Dates: 10/01/2021 – 09/30/2024
Award Amount: $500,000
PI: Emina Soljanin
Distributed storage platforms support major systems that operate under high uncertainty but have strict, low-latency requirements. Such systems include health (remote surgery), finance (electronic trading), commerce (online shopping), cloud gaming, self-driving cars, and augmented reality. In most of these emerging applications, users’ instantaneous and expected numbers and their data interests extensively fluctuate. Therefore, traditional storage solutions, designed and provisioned to satisfy specific expected demands, are inadequate. This project first postulates a new metric that should be an essential consideration in designing efficient distributed storage that must provide low latency for time-sensitive applications and remain stable under high uncertainty. It then offers optimal storage solutions. Besides that, it advances fundamentals of coding theory, optimization on graphs, and real and finite geometry.

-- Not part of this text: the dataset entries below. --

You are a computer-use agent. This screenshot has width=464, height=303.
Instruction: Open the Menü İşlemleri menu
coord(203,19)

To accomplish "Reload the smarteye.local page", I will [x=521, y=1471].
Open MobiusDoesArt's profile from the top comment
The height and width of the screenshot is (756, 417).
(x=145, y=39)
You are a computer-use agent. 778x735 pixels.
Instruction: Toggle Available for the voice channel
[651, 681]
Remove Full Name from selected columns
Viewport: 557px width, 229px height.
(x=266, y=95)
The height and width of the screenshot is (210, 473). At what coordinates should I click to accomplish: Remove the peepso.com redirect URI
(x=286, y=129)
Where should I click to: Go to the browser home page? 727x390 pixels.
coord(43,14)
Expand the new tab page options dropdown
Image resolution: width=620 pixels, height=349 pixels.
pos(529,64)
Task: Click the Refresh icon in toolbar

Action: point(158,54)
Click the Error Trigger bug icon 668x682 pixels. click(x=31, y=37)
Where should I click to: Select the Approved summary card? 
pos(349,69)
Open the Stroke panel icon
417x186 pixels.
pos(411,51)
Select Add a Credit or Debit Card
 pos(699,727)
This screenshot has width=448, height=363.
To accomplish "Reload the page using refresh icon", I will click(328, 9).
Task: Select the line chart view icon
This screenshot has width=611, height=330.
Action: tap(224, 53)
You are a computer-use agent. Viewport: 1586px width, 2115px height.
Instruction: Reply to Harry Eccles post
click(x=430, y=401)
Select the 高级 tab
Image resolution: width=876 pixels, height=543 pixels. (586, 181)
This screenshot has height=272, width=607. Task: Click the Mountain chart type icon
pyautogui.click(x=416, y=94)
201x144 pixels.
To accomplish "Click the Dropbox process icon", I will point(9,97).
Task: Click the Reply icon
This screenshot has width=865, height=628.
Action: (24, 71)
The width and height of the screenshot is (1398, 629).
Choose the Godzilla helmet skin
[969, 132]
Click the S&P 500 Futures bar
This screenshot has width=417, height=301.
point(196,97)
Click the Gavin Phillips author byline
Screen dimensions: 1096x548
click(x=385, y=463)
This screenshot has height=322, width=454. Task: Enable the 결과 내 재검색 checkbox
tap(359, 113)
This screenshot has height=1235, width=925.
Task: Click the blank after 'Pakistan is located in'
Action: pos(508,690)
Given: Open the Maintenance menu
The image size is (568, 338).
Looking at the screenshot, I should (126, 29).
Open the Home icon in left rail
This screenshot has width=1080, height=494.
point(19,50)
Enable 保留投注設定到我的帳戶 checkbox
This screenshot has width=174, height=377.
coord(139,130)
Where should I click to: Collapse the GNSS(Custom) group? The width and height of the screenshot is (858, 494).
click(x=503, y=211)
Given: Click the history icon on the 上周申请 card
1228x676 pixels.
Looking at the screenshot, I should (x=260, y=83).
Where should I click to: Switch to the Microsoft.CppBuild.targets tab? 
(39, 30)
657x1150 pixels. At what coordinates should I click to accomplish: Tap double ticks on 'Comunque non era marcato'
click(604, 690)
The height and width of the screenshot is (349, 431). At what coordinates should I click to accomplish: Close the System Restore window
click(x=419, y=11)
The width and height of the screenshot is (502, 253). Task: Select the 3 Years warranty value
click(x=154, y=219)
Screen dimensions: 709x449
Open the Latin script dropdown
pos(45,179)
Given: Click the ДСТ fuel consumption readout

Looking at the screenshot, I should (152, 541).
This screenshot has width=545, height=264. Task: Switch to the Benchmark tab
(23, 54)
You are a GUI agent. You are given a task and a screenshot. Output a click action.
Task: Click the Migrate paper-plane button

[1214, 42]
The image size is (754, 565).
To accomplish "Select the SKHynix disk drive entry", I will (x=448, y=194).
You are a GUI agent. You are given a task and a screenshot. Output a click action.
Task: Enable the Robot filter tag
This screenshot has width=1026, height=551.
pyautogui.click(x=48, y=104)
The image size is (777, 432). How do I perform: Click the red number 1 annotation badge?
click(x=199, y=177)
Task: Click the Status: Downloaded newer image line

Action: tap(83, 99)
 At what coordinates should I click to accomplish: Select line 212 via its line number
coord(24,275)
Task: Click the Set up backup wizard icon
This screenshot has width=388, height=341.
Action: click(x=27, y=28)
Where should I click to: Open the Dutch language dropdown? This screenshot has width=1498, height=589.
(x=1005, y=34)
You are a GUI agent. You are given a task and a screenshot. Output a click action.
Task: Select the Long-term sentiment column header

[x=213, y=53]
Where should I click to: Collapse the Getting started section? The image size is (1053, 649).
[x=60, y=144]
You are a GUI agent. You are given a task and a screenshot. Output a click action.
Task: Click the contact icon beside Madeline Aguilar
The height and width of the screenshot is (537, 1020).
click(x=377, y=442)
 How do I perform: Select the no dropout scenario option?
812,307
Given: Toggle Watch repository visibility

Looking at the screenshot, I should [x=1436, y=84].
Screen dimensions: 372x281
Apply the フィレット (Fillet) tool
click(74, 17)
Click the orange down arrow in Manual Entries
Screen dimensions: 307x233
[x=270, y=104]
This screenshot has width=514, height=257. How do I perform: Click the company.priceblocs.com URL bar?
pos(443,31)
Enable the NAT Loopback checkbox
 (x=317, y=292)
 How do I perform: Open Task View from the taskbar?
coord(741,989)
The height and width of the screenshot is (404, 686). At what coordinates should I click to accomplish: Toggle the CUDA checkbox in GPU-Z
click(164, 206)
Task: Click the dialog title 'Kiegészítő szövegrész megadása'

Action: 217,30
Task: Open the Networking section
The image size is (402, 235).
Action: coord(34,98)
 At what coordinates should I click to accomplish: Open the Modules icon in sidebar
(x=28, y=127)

Redundancy increases the robustness of storage systems. Comparatively, erasure coding can efficiently service changing dynamics and requirements in data access. It is therefore essential to determine which data-access rates a redundant storage scheme can support. These rates make up its service-rate region. This project has two primary objectives: 1) For a given (implemented) redundancy scheme, it asks what its service-rate region is. 2) For a given (desired) service-rate region, it asks which redundancy scheme has the service-rate region that includes the desired one under some optimal cost or some required properties. In connection with the first question, the project is characterizing the service-rate regions of well-known classes of codes, as well as of those in use in storage systems to provide other desirable features. In connection with the second question, the project is designing codes to support desired service rates in resource-constrained settings.